| Document extract |
## UDTConverter

This converts files from the SSA-Format (PERIN-Format) to the format for annotation in the [Universal Data Tool](https://udt.dev/).

Should also be able to convert the UDT format back to the SSA-Format for evaluation.

In [1]:
# imports
from sklearn.model_selection import train_test_split
from sklearn.model_selection import GroupShuffleSplit
import numpy as np
import os
import pandas as pd
import json
import uuid

In [2]:
# makedirs if not exist
os.makedirs("../../etl/data/processed/UDTConverter", exist_ok=True)

In [3]:
os.makedirs("../../etl/data/raw/UDTConverter", exist_ok=True)

In [4]:
# parameters
# Input data in SSA format (in JSON)
INPUT_DATA_SSA="../../etl/data/processed/Perin_Preprocessing/manual_annotation.json"
UDT_OUTPUT_PATH="../../etl/data/processed/UDTConverter/manual_annotation_udt.json"

UDT_INPUT_PATH="../../etl/data/raw/UDTConverter/manual_annotation_udt_annotated.json"
OUTPUT_DATA_SSA="../../etl/data/processed/UDTConverter/manual_annotation_ssa_annotated.json"
RANDOM_STATE=42

In [5]:
def read_json(INP_FILE):
    with open(INP_FILE, encoding="utf-8") as f:
        data = json.load(f)
        return data
    
ssa_data = read_json(INPUT_DATA_SSA)

In [6]:
def save_dict_as_json(dict, filename):
    with open(filename, 'w') as f:
        json.dump(dict, f)

In [7]:
# validate the correctness of the parsing
ssa_data[0]['opinions'][0]['Source'][0][0]

'Oshkosh'

In [8]:
# check input format
ssa_data

[{'sent_id': '0',
  'text': 'Oshkosh geniesst den Ausblick auf den Genfersee .',
  'opinions': [{'Source': [['Oshkosh'], ['0:7']],
    'Target': [['Ausblick'], ['21:29']],
    'Polar_expression': [['geniesst'], ['8:16']],
    'Polarity': 'Neutral',
    'Intensity': 'Average'}]},
 {'sent_id': '1',
  'text': 'Die Opposition will den Unmut ausnutzen und am nächsten Samstag eine weitere Kundgebung durchführen .',
  'opinions': [{'Source': [['Opposition'], ['4:14']],
    'Target': [['Unmut'], ['24:29']],
    'Polar_expression': [['ausnutzen'], ['30:39']],
    'Polarity': 'Negative',
    'Intensity': 'Average'}]},
 {'sent_id': '2',
  'text': 'Deutsches Laisser-faire dagegen verträgt sich nicht mit der politischen und ökonomischen Realität .',
  'opinions': [{'Source': [['Laisser-faire'], ['10:23']],
    'Target': [['Realität'], ['89:97']],
    'Polar_expression': [['verträgt'], ['32:40']],
    'Polarity': 'Negative',
    'Intensity': 'Average'}]},
 {'sent_id': '3',
  'text': 'Ihr geistiger V

In [9]:
def convert_ssa_to_udt(data: list, interface):
    for sent in data:
        # validate that...
        # has 1 opinion
        sample = {
            "_id": sent["sent_id"],
            "document": sent["text"],
        }
        try:
            len(sent['opinions']) == 1, "Sentences for annotation can currently only contain a single opinion."
            for opinion in sent['opinions']:
                for k, v in opinion.items():
                    print(k, v)

| Challenge |
Answer the following about the UDTConverter notebook above.
(a) What value is assigned to RANDOM_STATE?
(b) What polarity is recorded for the opinion in the sentence with sent_id '1'?
(c) Which encoding does the read_json function use when it opens a file?

| Data shown |
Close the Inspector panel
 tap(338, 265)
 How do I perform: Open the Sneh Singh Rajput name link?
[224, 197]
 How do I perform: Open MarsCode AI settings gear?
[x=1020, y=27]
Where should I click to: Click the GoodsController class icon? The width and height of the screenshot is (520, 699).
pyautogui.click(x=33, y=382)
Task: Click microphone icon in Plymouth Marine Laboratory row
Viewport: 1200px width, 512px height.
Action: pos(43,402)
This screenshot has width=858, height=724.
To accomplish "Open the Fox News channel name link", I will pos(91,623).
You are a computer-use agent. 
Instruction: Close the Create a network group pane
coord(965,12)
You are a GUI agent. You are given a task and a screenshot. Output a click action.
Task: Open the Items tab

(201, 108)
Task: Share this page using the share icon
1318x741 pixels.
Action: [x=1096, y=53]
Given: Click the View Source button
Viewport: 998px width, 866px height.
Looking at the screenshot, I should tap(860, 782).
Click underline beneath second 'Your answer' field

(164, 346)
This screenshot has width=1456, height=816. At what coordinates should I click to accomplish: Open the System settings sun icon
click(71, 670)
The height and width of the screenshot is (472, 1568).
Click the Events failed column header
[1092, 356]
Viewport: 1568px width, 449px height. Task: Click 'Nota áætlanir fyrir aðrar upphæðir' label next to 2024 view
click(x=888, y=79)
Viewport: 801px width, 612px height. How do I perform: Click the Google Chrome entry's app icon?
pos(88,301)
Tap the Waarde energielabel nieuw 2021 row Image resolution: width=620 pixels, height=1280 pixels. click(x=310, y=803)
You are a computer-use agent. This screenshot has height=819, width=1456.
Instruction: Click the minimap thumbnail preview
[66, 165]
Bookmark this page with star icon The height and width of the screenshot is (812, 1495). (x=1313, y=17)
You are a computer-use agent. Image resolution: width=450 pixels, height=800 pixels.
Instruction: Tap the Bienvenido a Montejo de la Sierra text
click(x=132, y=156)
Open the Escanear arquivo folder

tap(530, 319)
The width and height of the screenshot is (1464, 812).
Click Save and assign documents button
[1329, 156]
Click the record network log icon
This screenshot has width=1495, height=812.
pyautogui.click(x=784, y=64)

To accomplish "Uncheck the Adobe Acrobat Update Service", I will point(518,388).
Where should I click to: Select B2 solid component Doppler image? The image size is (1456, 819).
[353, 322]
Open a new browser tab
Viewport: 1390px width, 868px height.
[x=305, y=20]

| Task answer |
(a) 42
(b) Negative
(c) utf-8